__Information shown__:

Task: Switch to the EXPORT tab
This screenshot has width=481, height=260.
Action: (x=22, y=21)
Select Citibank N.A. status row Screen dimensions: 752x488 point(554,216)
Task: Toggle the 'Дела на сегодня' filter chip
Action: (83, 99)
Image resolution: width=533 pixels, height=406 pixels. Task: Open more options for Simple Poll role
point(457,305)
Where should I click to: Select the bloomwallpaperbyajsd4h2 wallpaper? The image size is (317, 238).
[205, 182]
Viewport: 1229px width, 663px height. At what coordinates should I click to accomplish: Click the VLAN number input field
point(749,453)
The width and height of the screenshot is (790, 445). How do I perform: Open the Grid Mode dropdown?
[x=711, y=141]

__Brief__:
From the listing above, reproduce all the lines exactly.

__Result of the task__:
Task: Switch to the EXPORT tab
This screenshot has width=481, height=260.
Action: (x=22, y=21)
Select Citibank N.A. status row Screen dimensions: 752x488 point(554,216)
Task: Toggle the 'Дела на сегодня' filter chip
Action: (83, 99)
Image resolution: width=533 pixels, height=406 pixels. Task: Open more options for Simple Poll role
point(457,305)
Where should I click to: Select the bloomwallpaperbyajsd4h2 wallpaper? The image size is (317, 238).
[205, 182]
Viewport: 1229px width, 663px height. At what coordinates should I click to accomplish: Click the VLAN number input field
point(749,453)
The width and height of the screenshot is (790, 445). How do I perform: Open the Grid Mode dropdown?
[x=711, y=141]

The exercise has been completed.